De la fourche à la fourchette
Pour arriver à ce nouvel appétit
extraordinaire, Poppy Z. Brite a traversé une phase intermédiaire pas
forcément facile, où son goût de l'écriture aurait pu se perdre, des
suites d'un sournois déficit de passion. Les nouvelles de ce recueil
enjambent cette période transitoire de quatre ans, quadriennat amorcé
dans la lassitude des clichés d'un genre (fut-ce le genre gay&goth dont
on est l'icône fondatrice), poursuivi dans l'écoeurement d'avoir trouvé
les limites de la littérature d'horreur, et finalement couronné d'une
renaissance affamée de naturel.
Si elle s'écarte désormais des rock-stars
aux âmes perdues, des éphèbes esquintés, pour s'intéresser aux "chefs
dépenaillés qui veulent faire de la bonne cuisine", c'est sûrement en
partie sous l'influence de son bon vivant de mari, Christopher DeBarr,
cuisinier de son état, qui la chouchoute depuis 1989, mais il existe
d'autres raisons plus personnelles, des raisons qui touchent à l'authenticité
de ses livres.
PzB montre ce qu'elle a vraiment dans le ventre
Comme l'inégalable John Kennedy
Toole dans sa "Conjuration des imbéciles", Poppy Z. Brite souhaite
chroniquer des vies ordinaires, sous les latitudes d'une Nouvelle-Orléans
extirpée des stéréotypes.
"Personne ne nous croit capables de produire autre chose que du vaudou,
du jazz et des gratte-dos en forme de patte d'alligator."
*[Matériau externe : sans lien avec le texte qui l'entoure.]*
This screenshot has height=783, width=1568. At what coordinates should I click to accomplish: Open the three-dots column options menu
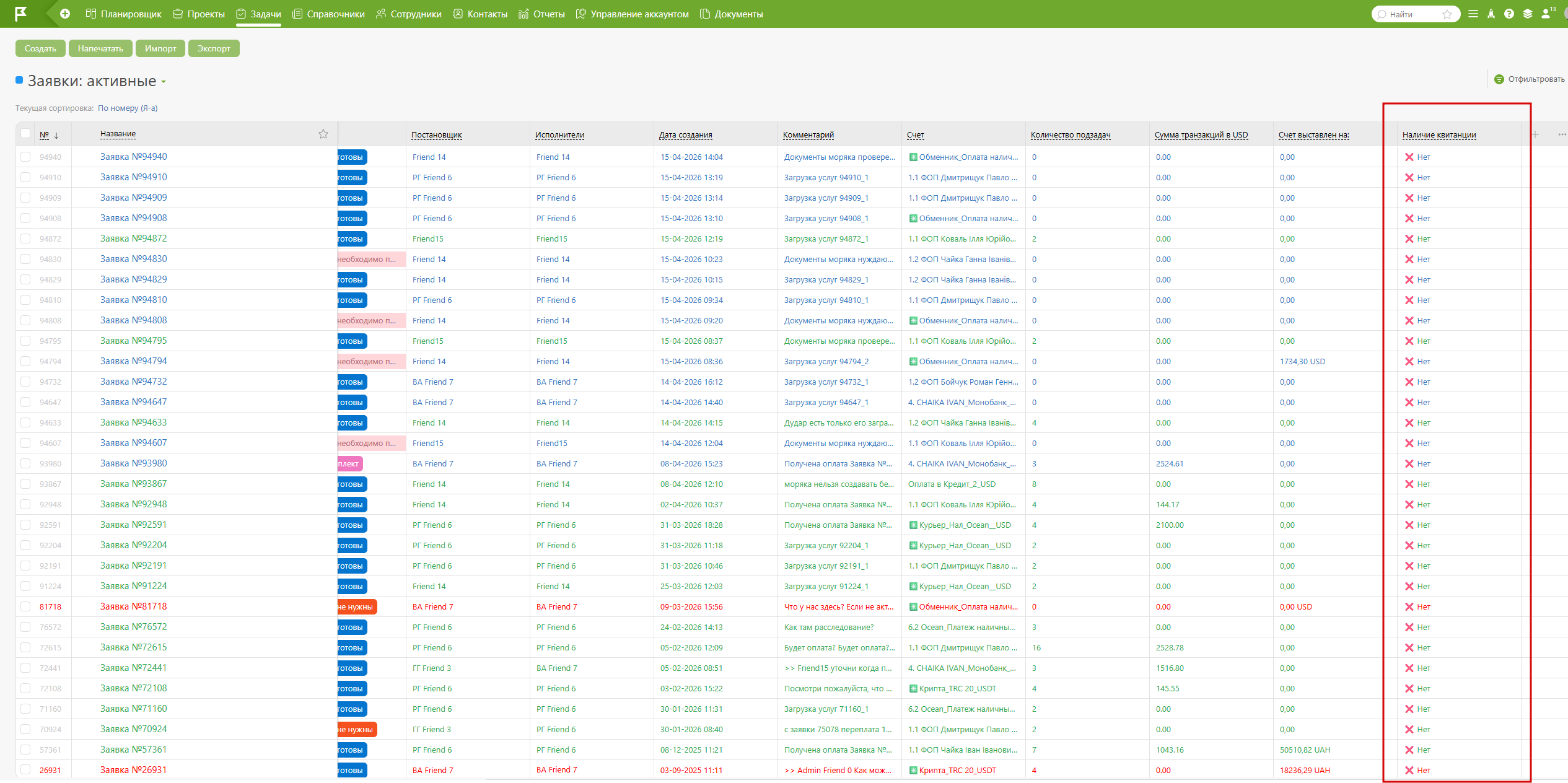click(x=1561, y=134)
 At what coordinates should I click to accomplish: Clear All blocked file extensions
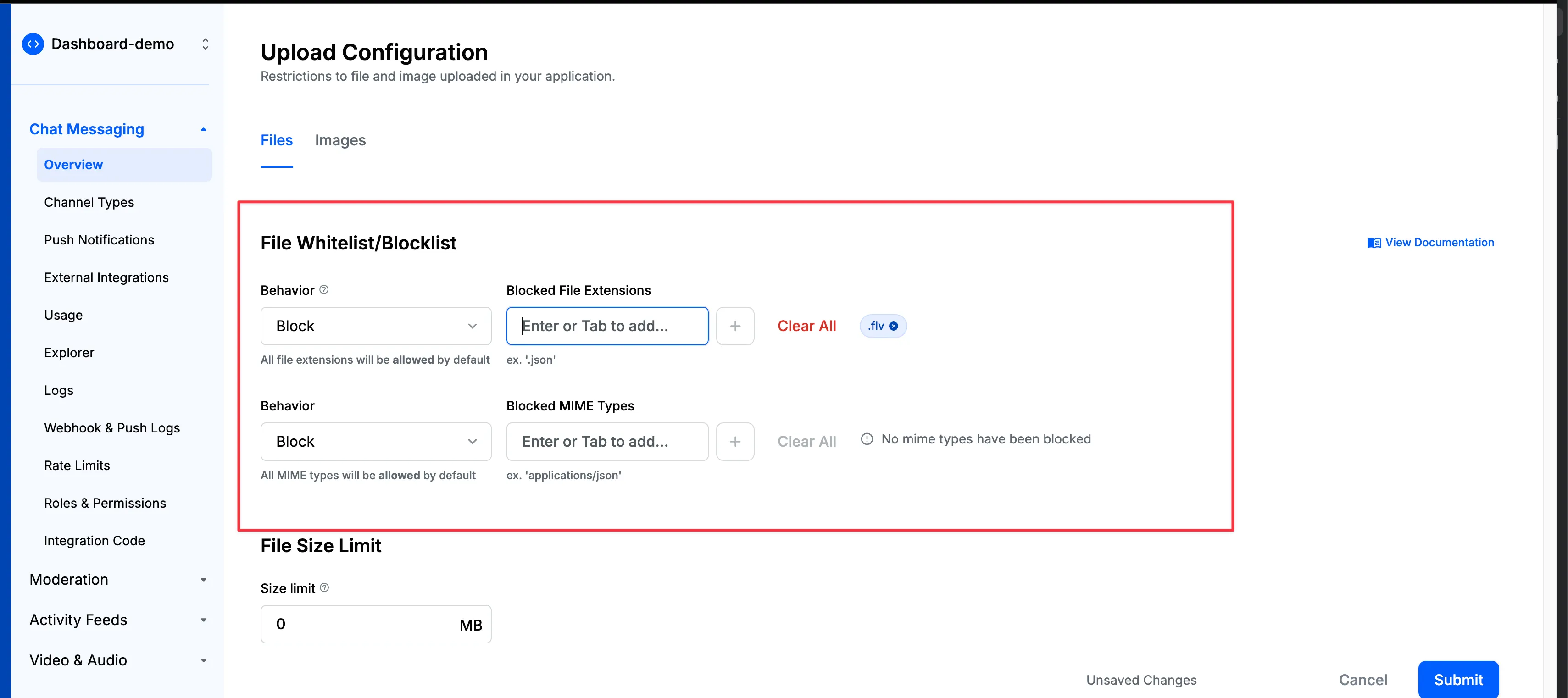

Car si la Louisiane est une terre
de traditions, son ancienne capitale mérite mieux qu'un cliché de carte
postale… Et Poppy ne trouvait pas ses textes à la hauteur de la "Divine
Stupidité" qui imprègne sa ville natale, cet élusif ingrédient qui peut
faire perdre la tête ou se brûler les doigts.
"Les gens prennent la Nouvelle-Orléans pour une ville gastronomique
de classe mondiale. Ce qu'elle est sans doute, mais seulement dans un
sens très restreint. On raconte que nous avons tout un tas de plats
succulents, mais seulement cinq recettes. Gumbo, étouffée, jambalaya,
huîtres Rockefeller - et je ne sais même pas ce que doit être la cinquième.
Peut-être les fruits de mer panés et frits, vu que nous n'en manquons
pas. Je vois chaque jour des tripes remplies de ces trucs-là sur mes
tables d'autopsie." Dr Brite
Les connaisseurs retrouvent ici
des personnages connus comme le Dr Brite, coroner du Comté d'Orléans
(et alter ego assumé de Poppy), Rickey et G-Man, vieux couple homo dont
le restaurant tient lieu de cadre pour deux nouvelles, et en rencontrent
d'autres comme les membres du groupe Fly, les musiciens de Tenacious
D, Jack & Theo à la dérive, les enfants du Marais aux Lanternes, etc…
"J'en avais dévoré chaque bouchée, avant d'en lécher l'assiette,
puis d'en ronger le rebord."
Mais la star principale de ce recueil
se croise en général sur une assiette : il s'agit de la gastronomie,
des zones étranges où peuvent vous mener ses délices. Haute Créole pimentée,
riche boudin noir, moelle de boeuf fondante, homard roulé dans une oreille
de porc croustillante, minuscule foie de poulet frit, fromages français
non pasteurisés… Des noms comme Devlin Lemon du Lemon Tree ou Pete Vazquez
du Marisol, cuisiniers de génie, relèguent sexe, drogue et rock'n roll
au second rang des pures sensations. Un vrai rêve érotique de restaurant
!
Avec "Biographie de la Faim" de Nothomb et "Petite cuisine
du diable" de Brite, les filles de plume laissent parler leurs tripes
pour évoquer une gigantesque frénésie de vivres. C'est délicieux et
drôle : les lecteurs cannibales s'en lèchent les doigts.